CQRS is an architectural pattern that separates the model for updating information (commands) from the model for reading information (queries). This separation is synergistic with event sourcing.

• Commands mutate state by appending events to the immutable log.
• Queries read from optimized, denormalized materialized views derived from the event log.
• During a rollback, the command side can truncate or compensate for events, while query-side views can be rebuilt from the corrected event sequence, ensuring read consistency.

The Saga pattern manages long-running, distributed transactions by breaking them into a sequence of local transactions. Each local transaction has a corresponding compensating transaction to semantically undo its effects if a later step fails.

• Unlike event sourcing's temporal rollback, Sagas provide a business-level rollback.
• Critical for agentic systems where an action (e.g., a tool call) has irreversible external side effects.
• Example: An agent booking a flight (T1) and then a hotel (T2). If T2 fails, a compensating transaction cancels T1.

Deterministic execution is a system property where, given the same initial state and sequence of inputs, an agent or process will always produce identical outputs and state transitions.

• Absolute prerequisite for reliable event replay and state reconstruction in event-sourced systems.
• Ensures that rolling back to a checkpoint and replaying events leads to the exact same state as the original execution.
• Non-determinism (e.g., random number generation, time-based logic) must be explicitly captured as events in the log.

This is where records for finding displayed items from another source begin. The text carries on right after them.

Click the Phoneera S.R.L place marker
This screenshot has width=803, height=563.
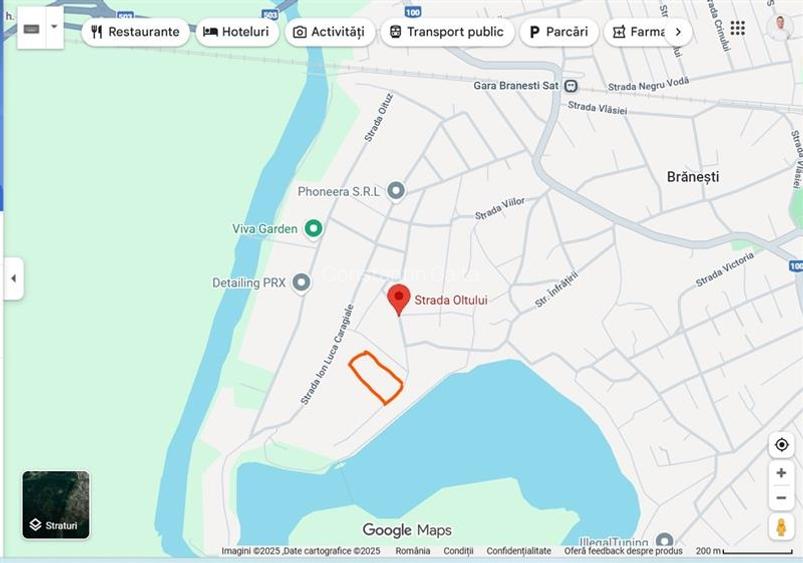[395, 191]
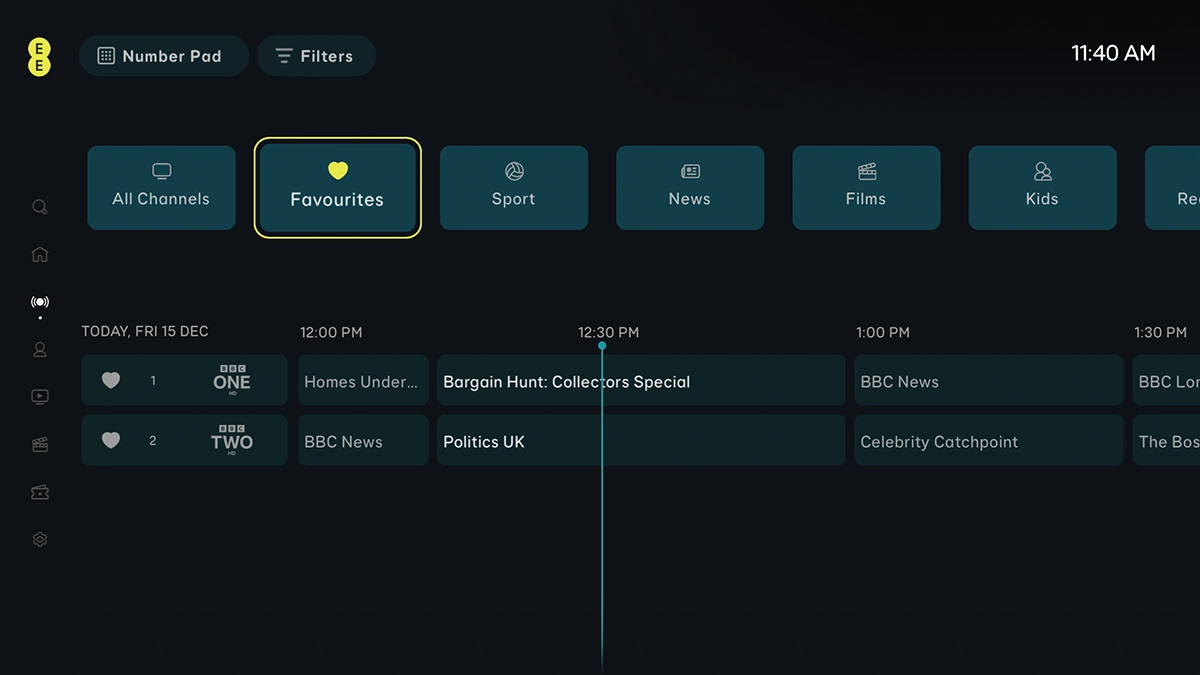Select Politics UK on BBC TWO
Screen dimensions: 1200x675
pyautogui.click(x=640, y=441)

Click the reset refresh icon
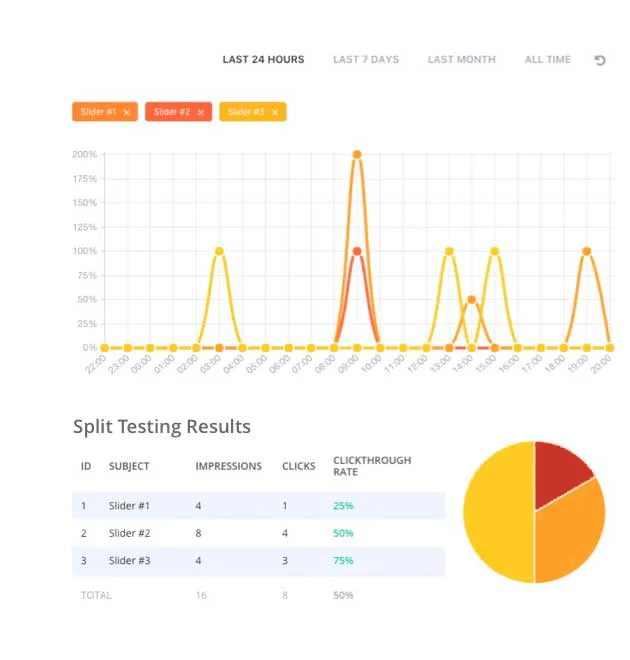coord(600,60)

State machine replication is a fundamental method for implementing fault-tolerant services. It ensures a collection of replicas start from the same state and execute the same commands in the same total order.

• The event log in event sourcing acts as the replicated log.
• Consensus protocols like Raft or Paxos are used to agree on the order of events (commands) across replicas.
• Enables high availability and consistent rollback across all replicas in a distributed agentic system.

A compensating transaction is a logically inverse operation executed to semantically undo the effects of a previously committed transaction in a distributed system.

• Used when a simple state reversion is impossible (e.g., after an email is sent, a payment is processed).
• Core mechanism within the Saga pattern.
• For an event-sourced agent, a compensating action would itself be recorded as a new event in the log (e.g., PaymentRefundInitiated), updating the current state rather than deleting past events.

An idempotent action is an operation that can be applied multiple times without changing the result beyond the initial application.

• Critical property for safe retries and rollback/replay mechanisms.
• In event sourcing, if an event handler is idempotent, replaying the event log after a crash or rollback will not cause duplicate side effects.
• Example: SetUserStatus(status='active') is idempotent; IncrementCounter() is not. Agentic tool calls should be designed for idempotency where possible.